▶ TASK INPUT:

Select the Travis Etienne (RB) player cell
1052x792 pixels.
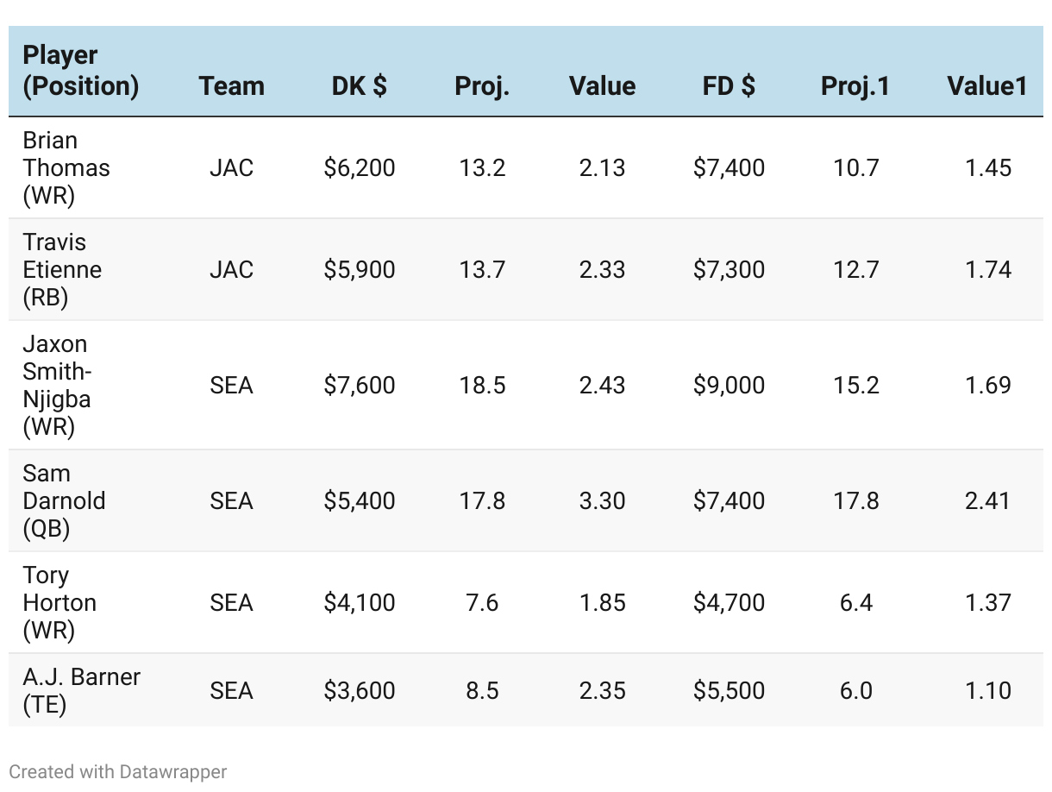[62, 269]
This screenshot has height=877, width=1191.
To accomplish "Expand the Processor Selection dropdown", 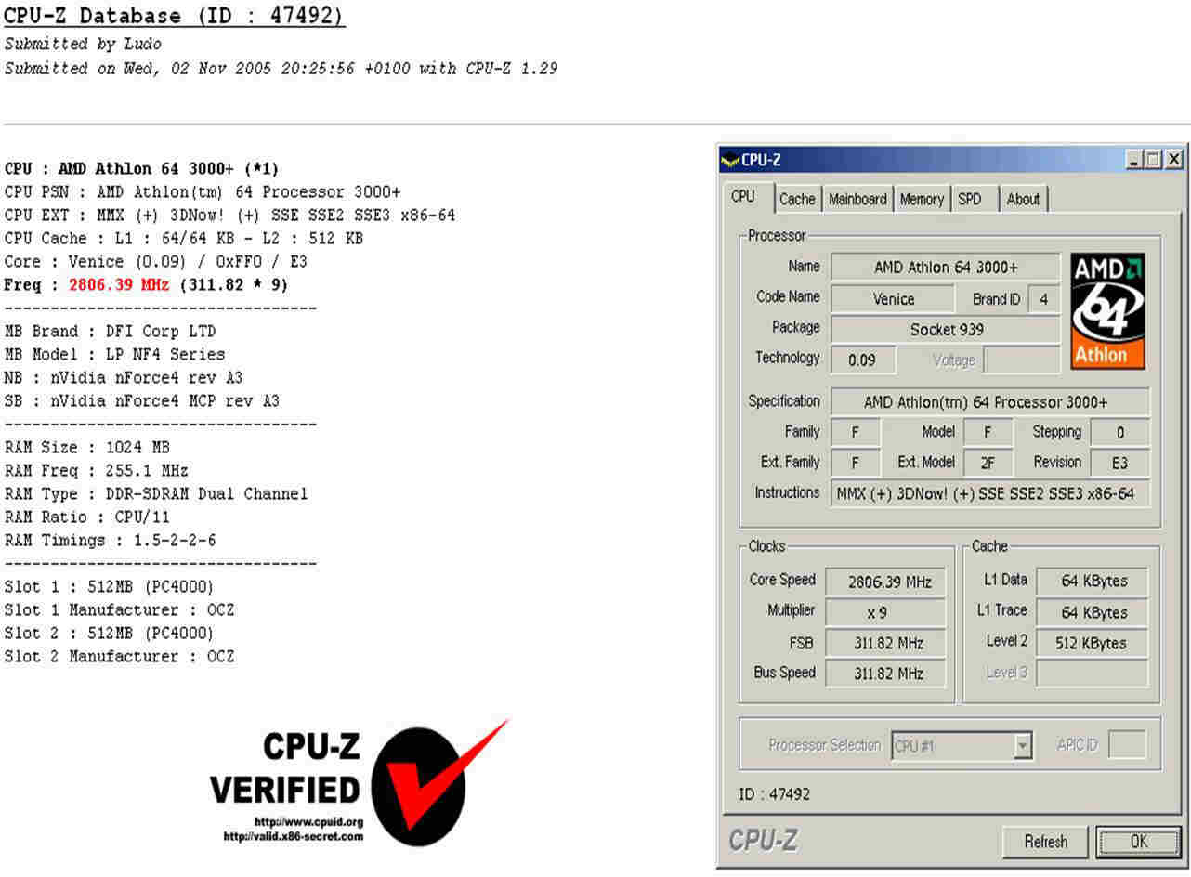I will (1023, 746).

---

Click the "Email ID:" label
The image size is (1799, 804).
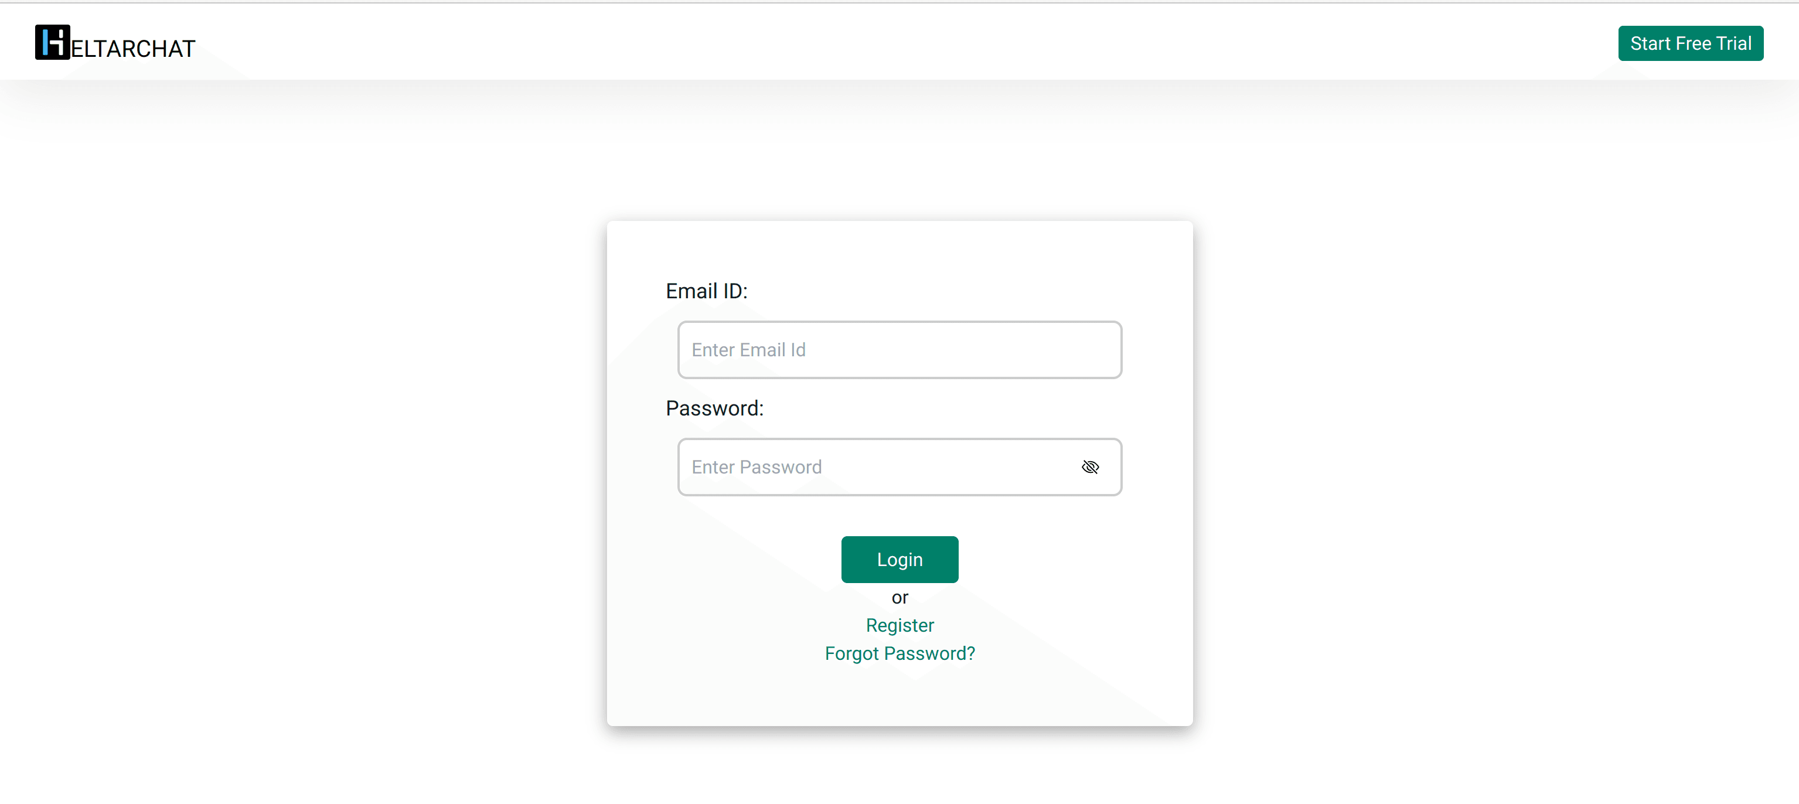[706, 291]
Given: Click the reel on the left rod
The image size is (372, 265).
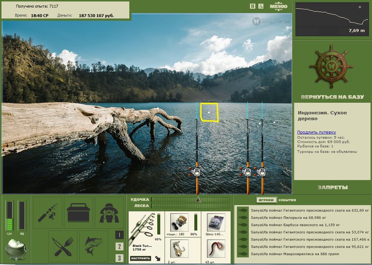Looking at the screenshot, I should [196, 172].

▶ WHAT THE EXERCISE ASKS:
Copy each line in the entries above where the word "Click" shows up.

▶ SOLUTION TO THIS EXERCISE:
Click the "Email ID:" label
Given: Click the reel on the left rod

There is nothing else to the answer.